Editor's note: Many real tasks have complex goals or goals that are difficult to express in detail. It is difficult to measure the results of the machine on this task. One of the solutions is that humans provide training signals through demonstration or judgment, but this method is easy to fail in complex situations. Now, OpenAI has proposed a method that can generate training signals for complex tasks. The following is Lunzhi's compilation of the original text.
The technique we propose is called iterated amplification, which allows us to clearly understand complex behaviors and goals that exceed human capabilities. Unlike providing label data or reward functions, our approach is to break a task into multiple simpler tasks. Although this idea is still in its infancy and has been experimenting with simple game algorithms, we decided to share its initial state because we think it will be a very useful way to ensure AI safety.
Paper address: arxiv.org/abs/1810.08575
If we want to train a machine learning system to perform tasks, we need a training signal, which is a way to measure the performance of the system, which can help it learn better. For example, labels in supervised learning or rewards in reinforcement learning can be regarded as training signals. The organizational rules of machine learning usually assume that a training signal is already available, and we should focus on learning from it, but in fact, the training signal must be obtained from elsewhere. If there is no training signal, the task cannot be learned. If you get the wrong training signal, you will get wrong and even dangerous behavior. Therefore, improving the ability to generate training signals is beneficial to learning new tasks and AI security.
How are we currently generating training signals? Sometimes, the goal we want to achieve can be evaluated by algorithms, such as calculating the score in a Go game or whether it succeeded in getting a certain score. Most realistic tasks are not suitable for algorithm training signals, but usually we can obtain training signals by humans performing tasks or judging the performance of AI. But most tasks are complex, humans cannot judge or perform well, they may have complex switching systems or have multiple security issues.
Iterative amplification is a method of generating training signals designed for the second type of task. In other words, although human beings cannot directly perform all tasks, we assume that he can clearly distinguish the various components of a certain task. For example, in the case of computer networks, humans can decompose the task of "protecting servers and routers" into "understanding attacks on servers", "understanding attacks on routers", and "how these two attacks interact". In addition, we assume that humans can complete some very small instances of tasks, such as "identifying suspicious specific codes in log files". If these can be achieved, then we can build training signals for large tasks through human training signals on small tasks.

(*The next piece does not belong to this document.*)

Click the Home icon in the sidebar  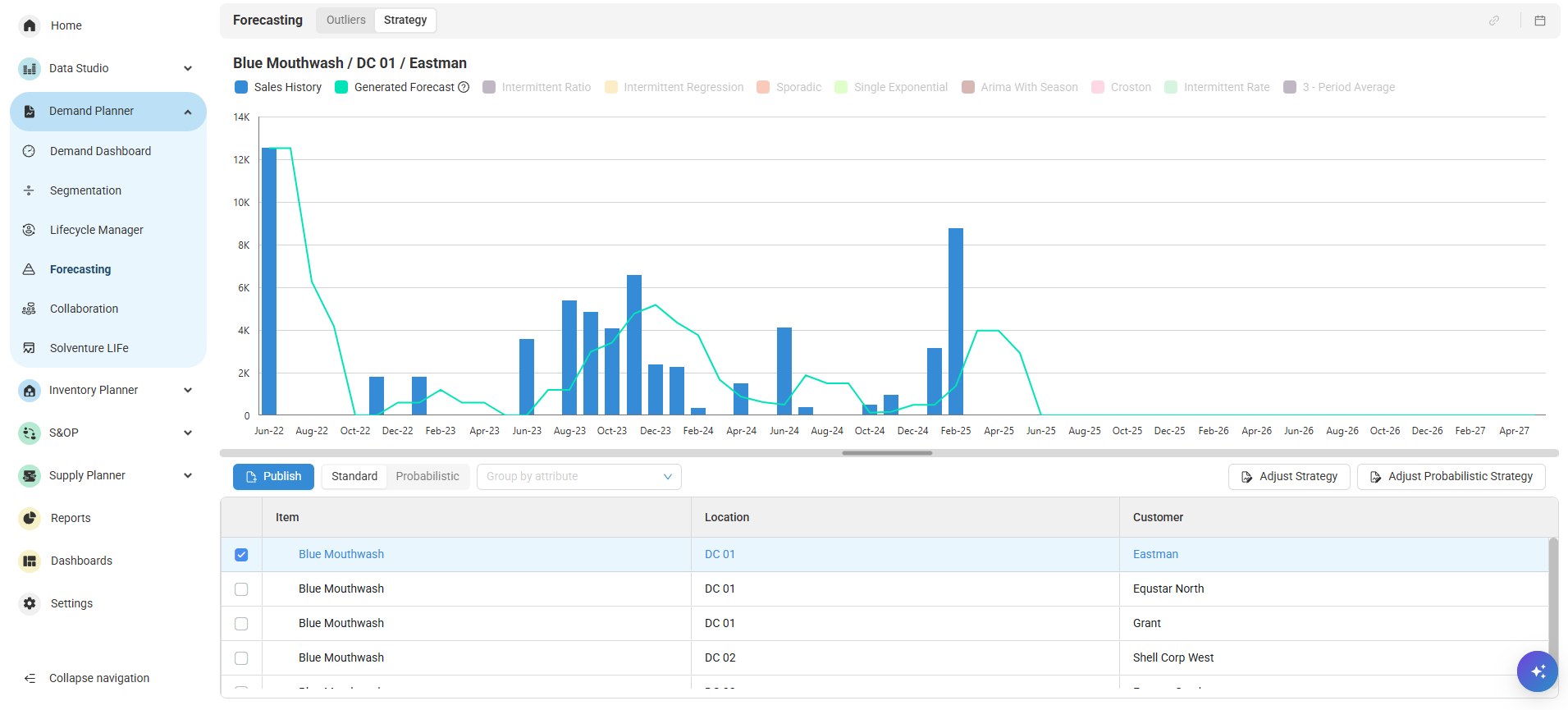click(30, 25)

In the process of implementing iterative amplification, we first sample small subtasks and train the AI ​​system to simulate human demonstrations to complete the task. After that, we began to collect slightly larger tasks. The solution was to let people divide them into small parts first, and then trained AI could solve these small problems. This method is often used in slightly difficult tasks, where human help is added as a training signal to train the AI ​​system to solve multi-layer tasks. Later, when solving more complex tasks, repeat the construction of such a training model. If this process is feasible, it will eventually be able to generate a completely automatic system for solving complex tasks, regardless of whether there is a direct training signal in the initial stage. This process is a bit like the expert iteration used in AlphaGo Zero, except that expert iteration is to strengthen the existing training signal, and our iterated amplification is to create the training signal from zero. It is also similar to several recent learning algorithms, such as using problem decomposition to solve a certain task during testing, but the difference is that it operates without prior training signals.
experiment
Based on the previous experience of studying the AI ​​debate, we believe that it is too difficult for a prototype project to directly deal with tasks beyond the human scale. At the same time, it is more complicated to use the actual behavior of human beings as training signals, so we have not solved this point yet. In our first experiment, we tried to expand an algorithm training signal to prove that iterated amplification can work on this simple setting. We also limit our attention to supervised learning.
We tested this method on five different toy algorithm tasks, all of which have direct algorithmic solutions, but we pretend not to know (for example, to find the shortest route between two points in the figure), but if you want Combining each segment manually requires a lot of effort. We use iterative amplification to learn a direct algorithm that only uses fragments as training signals, thus simulating the situation where humans know how to combine the solution fragments, but there is no direct training signal.
In these five tasks (arranged power supply, sequential distribution, wildcard search, shortest path query, and joint search), the results are equivalent to the performance of the tasks solved directly through supervised learning.
The amplification method has many similar characteristics to previous debates on AI security. Similar to the debate, it also trains the model to directly perform or judge tasks that humans cannot complete, allowing humans to provide indirect supervision through an iterative process, but the specific methods are different. In the future, we will add human feedback mechanisms.